▸ **Document excerpt**:
···

On 1 January 2019, Agnes Chow wrote on her Facebook page: “New worries emerge every now and then but the most worrying would be for people to fool themselves, distort their own experiences and bend the reality.”
Recalling an ambush interview at the onset of the Sai Yeung Choi Street South rally some six years ago still leaves her red-faced nowadays. She is but the average girl-next-door however when it comes to talks about her love for her family, binge-watching Japanese variety shows and beauty routine. “I love Hong Kong. Things happen in Hong Kong at any given moment. I want to be there,” she stressed. That determination speaks volumes.
Agnes Chow claims that she is full of contradictions. Indeed she is.
When she was a child, she was outgoing, mischievous and rebellious. Secondary school life turned her into an unsociable introvert of few words.
She likes water. She learned to swim at the tender age of two and a half. She was a member of her primary school’s swimming team. Today however, a five-minute slope walk would leave her panting.
Her seemingly delicate and shy appearance may strike people as withdrawn. In fact, she would divulge such trivial things as her childhood mischiefs. She would pretend to be doing her homework in front of the computer while in fact reading Japanese manga Kirarin Revolution, she quipped.
Chow was a misfit as a secondary school student. She conceded: “I had no friends at school and was often left out of project groups. I would feel unhappy. It felt like no one could help me. Teacher interference would only make things worse. Back then, the helplessness and loneliness were eating me up.” She kept herself to herself.
On one of her Form 4 days, she was home scrolling through Facebook and she bumped into images of Scholarism at a rally. “I thought: we’re all about the same age but they’re doing such different things.” Then, she began to search for information about national education online. “I digested the information and gradually realised that my younger cousins would have to take one more subject at school subsequently. It did not feel right.” This thought prompted her to sign up with Scholarism as a volunteer.
“I had no idea what the job would entail,” she recalled. “I only wanted to lend a hand but the job turned out to be a tough one which required shouting on a loudspeaker and handing out flyers – tasks that I never thought I could manage but I had to soldier on and face my fears.” From volunteer to spokesperson, Chow said her journey was paved with many amazing and accidental events.
During the anti-national education movement, Chow was emcee for individual activities. “Many people were looking to raise their banners (at Civic Square). I was responsible for lining up citizens wanting to voice their opinions and offering a few words in response after their turns.” She was never cut out for public speaking though. It was not easy for such an introvert to shoulder the responsibility of a spokesperson neither. For this very reason, she is still mortified by her first ambush interview and described it as mindboggling.

···

▸ **Data supplied**:
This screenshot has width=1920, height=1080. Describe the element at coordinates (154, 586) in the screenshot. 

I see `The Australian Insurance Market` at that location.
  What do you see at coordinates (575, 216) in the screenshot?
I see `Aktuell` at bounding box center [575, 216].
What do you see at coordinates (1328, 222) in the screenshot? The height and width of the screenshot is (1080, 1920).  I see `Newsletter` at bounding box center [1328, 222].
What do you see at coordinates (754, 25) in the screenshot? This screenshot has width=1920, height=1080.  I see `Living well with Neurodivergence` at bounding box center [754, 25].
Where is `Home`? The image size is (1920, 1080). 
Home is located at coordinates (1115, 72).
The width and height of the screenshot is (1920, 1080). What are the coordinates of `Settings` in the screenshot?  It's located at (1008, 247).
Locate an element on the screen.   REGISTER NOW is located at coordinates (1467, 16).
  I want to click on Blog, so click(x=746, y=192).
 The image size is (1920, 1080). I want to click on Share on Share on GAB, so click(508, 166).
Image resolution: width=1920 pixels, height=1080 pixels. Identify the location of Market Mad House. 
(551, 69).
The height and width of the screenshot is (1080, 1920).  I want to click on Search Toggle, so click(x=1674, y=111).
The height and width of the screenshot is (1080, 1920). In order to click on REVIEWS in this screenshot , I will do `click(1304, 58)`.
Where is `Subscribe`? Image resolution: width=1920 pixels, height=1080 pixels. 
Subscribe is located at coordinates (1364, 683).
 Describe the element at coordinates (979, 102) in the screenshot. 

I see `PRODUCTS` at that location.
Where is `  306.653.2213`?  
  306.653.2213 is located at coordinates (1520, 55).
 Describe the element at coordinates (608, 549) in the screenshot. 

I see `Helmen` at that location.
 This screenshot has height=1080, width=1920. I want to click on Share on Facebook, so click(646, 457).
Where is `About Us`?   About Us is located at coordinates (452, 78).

···

▸ **What to work on**:
1/ Extract everything in the Agnes Chow profile from "Recalling an ambush" down to "determination speaks volumes.".
2/ Write what comes next in the profile of Agnes Chow, picking up after its final sentence.

▸ **Solved problems**:
1/
Recalling an ambush interview at the onset of the Sai Yeung Choi Street South rally some six years ago still leaves her red-faced nowadays. She is but the average girl-next-door however when it comes to talks about her love for her family, binge-watching Japanese variety shows and beauty routine. “I love Hong Kong. Things happen in Hong Kong at any given moment. I want to be there,” she stressed. That determination speaks volumes.

2/
Throughout the 2014 Umbrella Movement, Chow took the semester off and stayed put at the occupied site in Admiralty, acting as Scholarism’s representative to liaise with other groups with the primary responsibility of crisis management. “Personal stress was inevitable but I got to meet many kindred spirits from various professional backgrounds. There were also many secondary school students who took part for the first time. We became acquainted and opened ourselves up to various issues. We would not have met if not for the Umbrella Movement. The encounter was extraordinary.”
The entire experience proved more amazing than most. Five years ago, members of the media from across the world flocked to Hong Kong to cover this largest social movement in the city’s history. Chow was responsible for liaising with the Japanese media. “Back then I only knew how to say things like ‘good morning’, ‘thank you’ and ‘nice to meet you’. Those interviews were therefore conducted in Cantonese.” A fan of the Japanese subculture and J-pop since her primary school days, she however did not learn to speak the language. “The interview was about Hong Kong’s situation and there were quite a number of specific terms. The Japanese journalists taught me not only the grammar and word choices but also breathing techniques.”
In January this year, she gave a one-hour speech in Japanese at The University of Tokyo. “I also found that amazing. An unfamiliar language that meant no more than a bunch of meaningless sounds began to make sense. It was a happy, fulfilling journey.” She is now learning Korean and hopes that in three years times she could be as fluent as she is in Japanese.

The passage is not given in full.